In my last post, I shared briefly how I contracted chickenpox three days to my wedding.
This is what happened..
My nephew swung by our house on the week of my wedding.
Weeks earlier, he had come down with a bout of fever and rash, which later turned out to be chickenpox.
At the time of his visit, he was past the most contagious stage which is the first five days.
Or so we thought.
So this one morning and typical of an absent-minded teenage boy, he grabs my towel after his shower, uses it and then puts it back on the hook.
Hours later I merrily use the towel.
By evening I am itchy, feverish and my neck has bumps on both sides.
So what did I learn from this? (besides never trust a virus-carrying teenager around your house)
1. It is important to feel another’s pain before you offer solutions.
When my wedding rehearsal swung by (a day to the wedding), – I was heading to full-blown – weak, nauseous, inconceivably itchy, swollen, lathered in blisters, feverish and in pain.
Needless to say, I was not feeling or looking chirpy.
I thought my day was rough already…until my team, high on wedding-adrenaline, arrived.
Many were gracious and sensitive.
But others, and just like the many phone conversations and texts I had received in the past few days, were full of “encouragement“.
Not a bad thing, I know.
It’s the normal “nice” Christian thing actually. Tell someone to be strong, keep praying and believing, have hope and not give up, focus on the good things e.t.c
I will tell you though that at time, I did not need to be told how to think, what to feel or say or pray or fast about, not even how to look!
(One spunky young lady told me “cheer up, why look so sad? This wedding is going to happen anyway!)
Like I needed the reminder!
You see, in our rush to encourage, be strong, fill up awkward silence brought about by pain and things that we do not understand, we say all manner of things, make statements, ask questions, draw conclusions – basically muddle up things we should not be touching in the first place.
Hurting or grieving human hearts are such – sometimes they don’t need a director, just a comforter, a kindred spirit.
I can’t tell you the difference “how are you doing? or “I know this is hard for you” or ” I can’t imagine what you are going through,” would have made.
I know that a hug would made me feel better without loads of solutions attached to it. (Okay, I know I was contagious. Just saying).
As a Christian, balancing spirituality and reality does get tricky sometimes.
We desire to keep a heavenly perspective. We are spiritual creatures. But then we also live in bodies.
And in times of grief and pain, these bodies just need a hug, not a sermon.
2. It is possible to go through situations which feel impossible. And not die.

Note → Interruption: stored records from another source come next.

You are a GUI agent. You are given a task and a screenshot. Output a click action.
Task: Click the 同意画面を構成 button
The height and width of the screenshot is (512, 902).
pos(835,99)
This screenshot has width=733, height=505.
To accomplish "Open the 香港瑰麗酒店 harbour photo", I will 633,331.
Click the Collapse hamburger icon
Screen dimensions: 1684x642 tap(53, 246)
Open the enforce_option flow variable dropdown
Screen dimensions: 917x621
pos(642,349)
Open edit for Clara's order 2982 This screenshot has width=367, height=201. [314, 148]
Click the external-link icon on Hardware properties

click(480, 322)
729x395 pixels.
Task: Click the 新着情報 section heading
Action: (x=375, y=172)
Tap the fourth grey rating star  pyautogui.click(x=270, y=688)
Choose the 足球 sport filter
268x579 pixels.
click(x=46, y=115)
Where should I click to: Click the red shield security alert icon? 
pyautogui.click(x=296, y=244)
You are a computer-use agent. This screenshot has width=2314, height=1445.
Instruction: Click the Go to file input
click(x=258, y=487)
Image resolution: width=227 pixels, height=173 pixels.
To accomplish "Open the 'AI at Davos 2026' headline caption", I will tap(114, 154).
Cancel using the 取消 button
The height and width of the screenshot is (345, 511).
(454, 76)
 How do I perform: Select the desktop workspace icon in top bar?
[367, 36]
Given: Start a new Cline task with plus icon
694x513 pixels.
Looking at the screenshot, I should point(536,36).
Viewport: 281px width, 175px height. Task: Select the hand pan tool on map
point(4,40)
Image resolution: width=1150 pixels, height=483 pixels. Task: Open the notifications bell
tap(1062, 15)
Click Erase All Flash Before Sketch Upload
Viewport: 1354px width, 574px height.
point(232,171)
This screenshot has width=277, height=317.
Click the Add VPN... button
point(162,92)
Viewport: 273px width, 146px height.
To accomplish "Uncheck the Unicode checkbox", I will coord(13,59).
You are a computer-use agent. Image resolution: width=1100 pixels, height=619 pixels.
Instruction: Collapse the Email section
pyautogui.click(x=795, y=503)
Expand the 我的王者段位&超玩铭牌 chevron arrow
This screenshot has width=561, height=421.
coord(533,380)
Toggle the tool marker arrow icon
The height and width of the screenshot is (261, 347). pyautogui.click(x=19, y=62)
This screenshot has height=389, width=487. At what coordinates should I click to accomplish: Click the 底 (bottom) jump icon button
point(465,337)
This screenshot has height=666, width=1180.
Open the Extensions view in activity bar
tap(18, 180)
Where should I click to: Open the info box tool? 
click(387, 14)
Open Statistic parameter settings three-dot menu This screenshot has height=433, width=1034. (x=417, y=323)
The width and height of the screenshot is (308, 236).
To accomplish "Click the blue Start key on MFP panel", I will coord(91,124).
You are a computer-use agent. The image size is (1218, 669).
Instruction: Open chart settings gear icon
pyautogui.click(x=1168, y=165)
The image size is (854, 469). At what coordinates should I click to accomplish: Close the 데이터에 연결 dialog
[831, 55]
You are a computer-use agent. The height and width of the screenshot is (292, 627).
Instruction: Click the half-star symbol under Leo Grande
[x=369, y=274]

Well, I know that a virus in a bride-to-be’s body is not a near death experience..but to tell you that truth, it did feel as though my careful beautifully-crafted wedding plans were up in flames!
Yes, a bride’s health, especially the condition of her skin – her face especially – are very important.
But the heat was not just on the plans.
It was quickly spreading to my mind.
I began to wonder what I had done to “attract” the “misfortune”. Maybe I had not prayed enough, believed enough, fasted enough.
I struggled with hopelessness, feelings of unworthiness, fluctuating faith and gloom.
I was in deep self-examination (nothing wrong with that by the way, just make sure you come up for air).
But then the longer I stayed in that state, the deeper I sank, the tighter and darker my situation felt.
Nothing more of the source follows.